*** Begin section ***
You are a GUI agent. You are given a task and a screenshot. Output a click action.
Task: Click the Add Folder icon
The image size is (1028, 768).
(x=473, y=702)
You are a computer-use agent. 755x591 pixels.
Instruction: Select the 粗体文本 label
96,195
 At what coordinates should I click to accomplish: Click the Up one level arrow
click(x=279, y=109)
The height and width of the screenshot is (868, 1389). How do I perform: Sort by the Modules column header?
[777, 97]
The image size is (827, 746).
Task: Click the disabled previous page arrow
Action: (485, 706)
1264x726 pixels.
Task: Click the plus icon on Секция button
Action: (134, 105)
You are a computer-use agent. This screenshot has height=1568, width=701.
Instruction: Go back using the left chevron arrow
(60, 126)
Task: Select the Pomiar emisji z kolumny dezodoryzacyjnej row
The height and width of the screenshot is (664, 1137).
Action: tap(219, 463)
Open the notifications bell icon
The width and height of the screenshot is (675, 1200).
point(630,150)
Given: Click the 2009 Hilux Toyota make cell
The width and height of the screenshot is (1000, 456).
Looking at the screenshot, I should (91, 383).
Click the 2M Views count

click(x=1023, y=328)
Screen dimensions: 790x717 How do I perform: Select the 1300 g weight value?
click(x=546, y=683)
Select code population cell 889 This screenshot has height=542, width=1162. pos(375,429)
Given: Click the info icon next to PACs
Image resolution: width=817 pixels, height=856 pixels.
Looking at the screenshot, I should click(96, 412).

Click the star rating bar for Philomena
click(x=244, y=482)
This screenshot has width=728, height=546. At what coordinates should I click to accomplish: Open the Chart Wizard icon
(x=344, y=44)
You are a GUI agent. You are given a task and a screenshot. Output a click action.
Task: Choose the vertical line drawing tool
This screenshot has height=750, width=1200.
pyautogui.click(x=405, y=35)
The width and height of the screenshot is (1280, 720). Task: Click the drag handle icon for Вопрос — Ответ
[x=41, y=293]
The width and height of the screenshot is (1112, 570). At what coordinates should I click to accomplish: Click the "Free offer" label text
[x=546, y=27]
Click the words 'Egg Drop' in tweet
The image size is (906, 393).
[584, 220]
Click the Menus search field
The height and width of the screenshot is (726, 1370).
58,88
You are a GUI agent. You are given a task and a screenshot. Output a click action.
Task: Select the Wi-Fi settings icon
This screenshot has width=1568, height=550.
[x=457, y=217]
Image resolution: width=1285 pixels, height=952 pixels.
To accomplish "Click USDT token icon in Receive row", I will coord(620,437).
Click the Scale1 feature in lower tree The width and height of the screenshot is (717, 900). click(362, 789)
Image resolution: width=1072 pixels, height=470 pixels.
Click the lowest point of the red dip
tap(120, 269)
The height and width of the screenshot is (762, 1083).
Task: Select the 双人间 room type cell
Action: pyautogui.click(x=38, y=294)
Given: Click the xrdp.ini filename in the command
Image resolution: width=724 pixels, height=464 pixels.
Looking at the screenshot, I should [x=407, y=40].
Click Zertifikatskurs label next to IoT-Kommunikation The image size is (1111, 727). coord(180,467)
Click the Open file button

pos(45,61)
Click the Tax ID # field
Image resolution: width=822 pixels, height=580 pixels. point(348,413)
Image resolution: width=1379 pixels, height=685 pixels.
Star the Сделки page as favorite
*** End section ***
[What is expected]
Please quote the data above in full, with no line missing.

[Reply to the exercise]
You are a GUI agent. You are given a task and a screenshot. Output a click action.
Task: Click the Add Folder icon
The image size is (1028, 768).
(x=473, y=702)
You are a computer-use agent. 755x591 pixels.
Instruction: Select the 粗体文本 label
96,195
 At what coordinates should I click to accomplish: Click the Up one level arrow
click(x=279, y=109)
The height and width of the screenshot is (868, 1389). How do I perform: Sort by the Modules column header?
[777, 97]
The image size is (827, 746).
Task: Click the disabled previous page arrow
Action: (485, 706)
1264x726 pixels.
Task: Click the plus icon on Секция button
Action: (134, 105)
You are a computer-use agent. This screenshot has height=1568, width=701.
Instruction: Go back using the left chevron arrow
(60, 126)
Task: Select the Pomiar emisji z kolumny dezodoryzacyjnej row
The height and width of the screenshot is (664, 1137).
Action: tap(219, 463)
Open the notifications bell icon
The width and height of the screenshot is (675, 1200).
point(630,150)
Given: Click the 2009 Hilux Toyota make cell
The width and height of the screenshot is (1000, 456).
Looking at the screenshot, I should (91, 383).
Click the 2M Views count

click(x=1023, y=328)
Screen dimensions: 790x717 How do I perform: Select the 1300 g weight value?
click(x=546, y=683)
Select code population cell 889 This screenshot has height=542, width=1162. pos(375,429)
Given: Click the info icon next to PACs
Image resolution: width=817 pixels, height=856 pixels.
Looking at the screenshot, I should click(96, 412).

Click the star rating bar for Philomena
click(x=244, y=482)
This screenshot has width=728, height=546. At what coordinates should I click to accomplish: Open the Chart Wizard icon
(x=344, y=44)
You are a GUI agent. You are given a task and a screenshot. Output a click action.
Task: Choose the vertical line drawing tool
This screenshot has height=750, width=1200.
pyautogui.click(x=405, y=35)
The width and height of the screenshot is (1280, 720). Task: Click the drag handle icon for Вопрос — Ответ
[x=41, y=293]
The width and height of the screenshot is (1112, 570). At what coordinates should I click to accomplish: Click the "Free offer" label text
[x=546, y=27]
Click the words 'Egg Drop' in tweet
The image size is (906, 393).
[584, 220]
Click the Menus search field
The height and width of the screenshot is (726, 1370).
58,88
You are a GUI agent. You are given a task and a screenshot. Output a click action.
Task: Select the Wi-Fi settings icon
This screenshot has width=1568, height=550.
[x=457, y=217]
Image resolution: width=1285 pixels, height=952 pixels.
To accomplish "Click USDT token icon in Receive row", I will coord(620,437).
Click the Scale1 feature in lower tree The width and height of the screenshot is (717, 900). click(362, 789)
Image resolution: width=1072 pixels, height=470 pixels.
Click the lowest point of the red dip
tap(120, 269)
The height and width of the screenshot is (762, 1083).
Task: Select the 双人间 room type cell
Action: pyautogui.click(x=38, y=294)
Given: Click the xrdp.ini filename in the command
Image resolution: width=724 pixels, height=464 pixels.
Looking at the screenshot, I should [x=407, y=40].
Click Zertifikatskurs label next to IoT-Kommunikation The image size is (1111, 727). coord(180,467)
Click the Open file button

pos(45,61)
Click the Tax ID # field
Image resolution: width=822 pixels, height=580 pixels. point(348,413)
Image resolution: width=1379 pixels, height=685 pixels.
Star the Сделки page as favorite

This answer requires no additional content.